-- Required action --
Within the records below, reproduce without change the lines from the line that has "How do I perform: Open the macOS" through the line that has "Task: Open 更多有关蒙牛集团的资料 link", and only those.

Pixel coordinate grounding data

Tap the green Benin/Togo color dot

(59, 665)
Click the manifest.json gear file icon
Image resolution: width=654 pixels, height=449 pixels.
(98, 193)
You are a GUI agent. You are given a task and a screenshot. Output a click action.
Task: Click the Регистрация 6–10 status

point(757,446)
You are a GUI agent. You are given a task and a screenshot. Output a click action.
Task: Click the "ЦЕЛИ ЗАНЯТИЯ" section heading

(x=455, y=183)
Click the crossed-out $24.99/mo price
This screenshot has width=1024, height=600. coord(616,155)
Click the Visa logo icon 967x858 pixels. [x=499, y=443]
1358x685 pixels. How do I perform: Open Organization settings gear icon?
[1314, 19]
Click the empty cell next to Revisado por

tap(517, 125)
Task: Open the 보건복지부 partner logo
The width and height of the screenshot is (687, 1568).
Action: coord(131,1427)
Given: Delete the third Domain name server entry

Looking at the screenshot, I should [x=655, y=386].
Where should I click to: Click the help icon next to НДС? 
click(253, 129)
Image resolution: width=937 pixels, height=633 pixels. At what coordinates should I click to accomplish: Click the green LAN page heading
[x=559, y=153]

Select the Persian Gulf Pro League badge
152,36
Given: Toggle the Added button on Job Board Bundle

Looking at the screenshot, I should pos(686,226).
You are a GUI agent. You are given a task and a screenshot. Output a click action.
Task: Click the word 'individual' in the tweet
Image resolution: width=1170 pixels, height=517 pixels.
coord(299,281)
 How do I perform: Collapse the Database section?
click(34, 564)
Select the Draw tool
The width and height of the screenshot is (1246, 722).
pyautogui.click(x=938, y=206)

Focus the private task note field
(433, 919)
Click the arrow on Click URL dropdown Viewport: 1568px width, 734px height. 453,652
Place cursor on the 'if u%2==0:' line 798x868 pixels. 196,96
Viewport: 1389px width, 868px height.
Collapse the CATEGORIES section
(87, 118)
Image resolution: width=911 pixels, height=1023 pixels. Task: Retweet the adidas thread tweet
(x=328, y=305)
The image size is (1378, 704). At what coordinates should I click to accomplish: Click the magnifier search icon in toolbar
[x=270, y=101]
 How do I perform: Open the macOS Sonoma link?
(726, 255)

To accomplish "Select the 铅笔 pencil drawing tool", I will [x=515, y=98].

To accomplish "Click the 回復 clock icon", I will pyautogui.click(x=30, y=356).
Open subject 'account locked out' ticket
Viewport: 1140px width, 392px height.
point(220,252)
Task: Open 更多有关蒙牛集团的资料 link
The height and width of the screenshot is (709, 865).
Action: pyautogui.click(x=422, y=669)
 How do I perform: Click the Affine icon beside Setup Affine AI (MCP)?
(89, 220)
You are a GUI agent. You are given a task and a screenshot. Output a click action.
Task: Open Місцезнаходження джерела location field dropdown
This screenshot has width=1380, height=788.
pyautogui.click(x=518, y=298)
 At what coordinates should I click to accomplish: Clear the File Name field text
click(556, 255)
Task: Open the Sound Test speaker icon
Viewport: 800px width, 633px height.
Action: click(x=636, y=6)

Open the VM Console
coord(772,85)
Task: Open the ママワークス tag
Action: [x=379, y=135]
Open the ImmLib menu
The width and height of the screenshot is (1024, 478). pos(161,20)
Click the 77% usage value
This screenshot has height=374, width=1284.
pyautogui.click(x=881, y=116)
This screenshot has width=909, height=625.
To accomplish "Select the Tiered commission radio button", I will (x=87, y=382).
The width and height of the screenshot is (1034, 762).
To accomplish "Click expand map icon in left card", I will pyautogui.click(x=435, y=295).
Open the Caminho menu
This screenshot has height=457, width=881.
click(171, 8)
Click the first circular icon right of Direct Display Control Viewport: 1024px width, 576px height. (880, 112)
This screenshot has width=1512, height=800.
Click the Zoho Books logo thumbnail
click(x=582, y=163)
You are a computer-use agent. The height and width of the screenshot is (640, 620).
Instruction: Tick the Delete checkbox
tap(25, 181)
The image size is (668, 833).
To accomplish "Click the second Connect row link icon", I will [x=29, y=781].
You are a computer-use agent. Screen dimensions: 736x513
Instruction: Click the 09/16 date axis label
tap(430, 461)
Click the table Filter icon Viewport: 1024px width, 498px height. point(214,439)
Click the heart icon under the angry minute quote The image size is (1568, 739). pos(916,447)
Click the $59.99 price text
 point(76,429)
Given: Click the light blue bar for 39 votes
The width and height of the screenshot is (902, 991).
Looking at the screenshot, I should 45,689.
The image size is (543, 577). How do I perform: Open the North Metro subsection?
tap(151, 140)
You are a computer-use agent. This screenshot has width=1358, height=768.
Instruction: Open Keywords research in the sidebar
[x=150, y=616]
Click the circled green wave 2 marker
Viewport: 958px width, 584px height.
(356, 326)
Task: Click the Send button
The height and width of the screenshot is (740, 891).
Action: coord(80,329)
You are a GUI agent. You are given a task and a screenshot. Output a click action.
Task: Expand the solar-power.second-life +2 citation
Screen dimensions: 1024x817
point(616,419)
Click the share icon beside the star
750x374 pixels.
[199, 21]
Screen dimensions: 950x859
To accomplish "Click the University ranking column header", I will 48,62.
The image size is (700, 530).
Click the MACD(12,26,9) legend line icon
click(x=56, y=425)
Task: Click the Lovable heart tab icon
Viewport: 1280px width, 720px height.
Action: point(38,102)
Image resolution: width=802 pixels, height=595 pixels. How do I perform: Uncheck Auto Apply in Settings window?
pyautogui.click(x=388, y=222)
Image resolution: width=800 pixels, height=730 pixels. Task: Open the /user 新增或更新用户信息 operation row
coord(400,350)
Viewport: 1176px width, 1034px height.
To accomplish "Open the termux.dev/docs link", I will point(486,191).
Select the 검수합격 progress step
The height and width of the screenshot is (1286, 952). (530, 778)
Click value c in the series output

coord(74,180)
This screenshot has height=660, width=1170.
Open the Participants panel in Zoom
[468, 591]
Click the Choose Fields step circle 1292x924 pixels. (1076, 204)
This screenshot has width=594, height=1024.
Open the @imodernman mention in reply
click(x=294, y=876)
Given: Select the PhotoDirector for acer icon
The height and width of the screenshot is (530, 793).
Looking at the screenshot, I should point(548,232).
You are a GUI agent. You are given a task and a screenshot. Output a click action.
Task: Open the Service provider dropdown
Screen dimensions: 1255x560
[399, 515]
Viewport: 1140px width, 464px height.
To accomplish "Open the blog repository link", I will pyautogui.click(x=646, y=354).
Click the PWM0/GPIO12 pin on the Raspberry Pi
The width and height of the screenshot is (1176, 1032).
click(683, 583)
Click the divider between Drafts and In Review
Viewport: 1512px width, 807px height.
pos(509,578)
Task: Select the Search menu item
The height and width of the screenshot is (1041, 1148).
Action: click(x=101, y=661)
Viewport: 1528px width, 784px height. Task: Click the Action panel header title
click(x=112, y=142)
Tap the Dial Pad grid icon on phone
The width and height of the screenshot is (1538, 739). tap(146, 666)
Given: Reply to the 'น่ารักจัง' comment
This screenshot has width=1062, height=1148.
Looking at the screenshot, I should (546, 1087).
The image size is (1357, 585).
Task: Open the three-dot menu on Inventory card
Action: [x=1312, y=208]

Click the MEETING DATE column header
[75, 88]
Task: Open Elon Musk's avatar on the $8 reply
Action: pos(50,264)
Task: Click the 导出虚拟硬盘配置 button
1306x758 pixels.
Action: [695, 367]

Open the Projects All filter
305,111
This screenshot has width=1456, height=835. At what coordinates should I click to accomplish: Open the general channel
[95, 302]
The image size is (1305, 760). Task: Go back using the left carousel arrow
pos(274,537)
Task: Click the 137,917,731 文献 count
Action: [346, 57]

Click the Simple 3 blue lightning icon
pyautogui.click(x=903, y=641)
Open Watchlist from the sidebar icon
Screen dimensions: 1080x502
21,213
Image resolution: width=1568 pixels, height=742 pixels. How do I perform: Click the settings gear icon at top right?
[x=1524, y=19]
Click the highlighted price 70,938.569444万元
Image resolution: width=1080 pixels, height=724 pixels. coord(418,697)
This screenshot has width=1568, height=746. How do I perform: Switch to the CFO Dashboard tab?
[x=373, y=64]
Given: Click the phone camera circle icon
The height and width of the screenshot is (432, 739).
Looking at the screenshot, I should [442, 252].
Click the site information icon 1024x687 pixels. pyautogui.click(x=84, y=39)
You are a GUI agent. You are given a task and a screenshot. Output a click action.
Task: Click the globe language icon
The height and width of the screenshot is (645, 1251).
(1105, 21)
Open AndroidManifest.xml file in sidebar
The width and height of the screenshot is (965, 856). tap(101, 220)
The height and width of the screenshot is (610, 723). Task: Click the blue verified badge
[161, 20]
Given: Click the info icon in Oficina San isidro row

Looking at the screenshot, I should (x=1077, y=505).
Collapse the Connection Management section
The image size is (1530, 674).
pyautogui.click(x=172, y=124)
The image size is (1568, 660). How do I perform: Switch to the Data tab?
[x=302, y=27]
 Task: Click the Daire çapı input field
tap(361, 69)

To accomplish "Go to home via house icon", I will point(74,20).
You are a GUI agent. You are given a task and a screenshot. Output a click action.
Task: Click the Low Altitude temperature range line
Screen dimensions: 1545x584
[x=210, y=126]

-- Task output --
 How do I perform: Open the macOS Sonoma link?
(726, 255)

To accomplish "Select the 铅笔 pencil drawing tool", I will [x=515, y=98].

To accomplish "Click the 回復 clock icon", I will pyautogui.click(x=30, y=356).
Open subject 'account locked out' ticket
Viewport: 1140px width, 392px height.
point(220,252)
Task: Open 更多有关蒙牛集团的资料 link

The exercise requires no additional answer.